5 de fev de 2012

As belezas e contradições da vida

Cristiane Framartino Bezerra
Historiadora, escritora e angeóloga

Ler, para mim, de fato é uma benção!
E mais ainda quando determinadas leituras se entranham na minha mente e no momento oportuno florescem como sopros divinos!
Agora há pouco eu pensava nos últimos acontecimentos de um ano bebê. Recém iniciado e tão repleto de altos e baixos, injúrias, mal entendidos, fofocas, blaterações...
De repente, brotou a frase do Tagore: “Há beleza na flor que desabrocha e bondade na que murcha!”...

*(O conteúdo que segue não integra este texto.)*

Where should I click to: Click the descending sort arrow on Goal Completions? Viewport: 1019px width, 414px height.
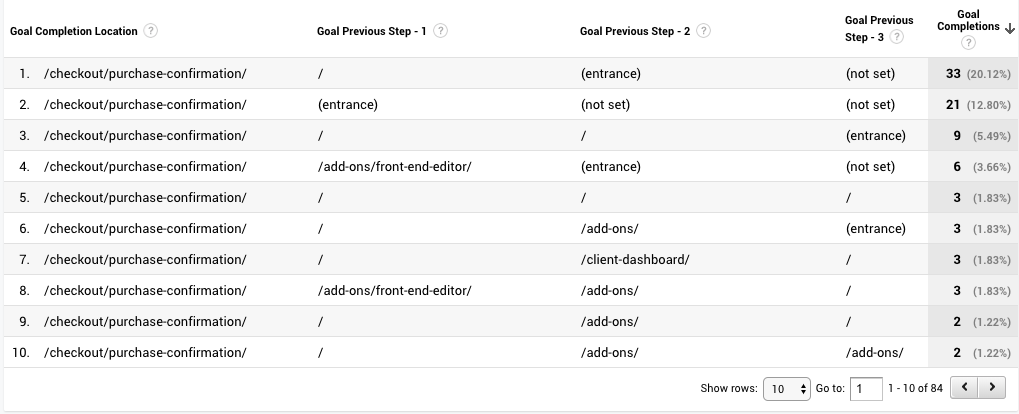1010,28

Mas que dificuldade este entendimento.
Quantas reuniões do CVV, do Tai Chi, do Zen, do Cristianismo, missas, cultos, sessões... Todas dizendo a mesma coisa: “Está tudo certo no Universo”, “os fatos são amigos”, “tudo o que nos acontece nos favorece!”, “tudo coopera para o bem dos que amam a Deus”, “o que não mata, engorda!” e por aí afora.
A noção verdadeira de que o que é benção ou fatalidade só Deus pra saber, que uma coisa parece muito boa hoje e amanhã se transforma num enfado (só observarmos as estatísticas das mulheres espancadas por seus maridos... Pensar que um dia houve um oferecimento de flores, telefonemas sedutores, para depois tudo virar pesadelo).
Ou seja, ninguém pode veementemente determinar com segurança o resultado final de uma ação, por mais que acredite muito piamente em plantação e colheita.
Talvez o fato de crer numa teoria reencarnacionista dê um alento um pouco mais especial.
Se eu não fiz as coisas que estou recebendo desta vida, nesta vida, porque estou recebendo? Porque fui algoz, carrasco, tudo de ruim...
Mas quando consigo absorver todas as energias, compreendendo que sou parte de um todo maior, que reúne bênçãos e fatalidades num mesmo “balaio”, respiro, contemplo, reverencio e aceito
– “Ok, Cosmos, qual é a lição desta vez?”
Valso sobre os obstáculos, danço a dança da minha própria alegria e ignorância, entristeço pela maldade de algumas pessoas e chego a orar por elas, de verdade...
A lei de causalidade do Universo é rigorosa e ninguém escapa.
Podemos escapar da justiça humana, podemos olhar nos olhos de alguém enganando-a e ela não perceber...
Mas o Universo percebe. Tem certeza de cada comportamento nosso.
E aí, quando consigo levantar o pescoço do lamaçal da tristeza em que começava a chafurdar,
vejo luzes brilhantes e reluzentes no fim do túnel.
Fui jantar no restaurante japonês da minha preferência, o Yakin, e sou surpreendida com uma homenagem do sushiman Victor, preparando-me um delicioso sushi de abacate!
Ontem, recebi um presente precioso do Dr. Décio Agostinho, um cd intitulado “O romance da música”, com pérolas de canções que inspiraram seu namoro com a querida Sônia!
Conheci a Andréa Nicia e um novo grupo de amigos, voltados para terapias holísticas e tratamentos integrados entre corpo, mente, alma e coração!
Estou sendo delicadamente reconduzida de volta a mim mesma, por forças angélicas indestrutíveis e muito amadas!
Como diria Manuel Bandeira: “Há problemas, eu sei, mas há flores!”
Minha vida tem dores intensas que só eu e Deus sabemos. Mas tem presentes tão fantásticos, amigos tão queridos, bênçãos tão plenas, invisíveis por vezes aos olhos físicos, mas que banqueteiam a alma!
Perdas, fatalidades?
Injúrias, maldades?
Tempo, silêncio e amor!
Curas perfeitas e raras de todas as feridas!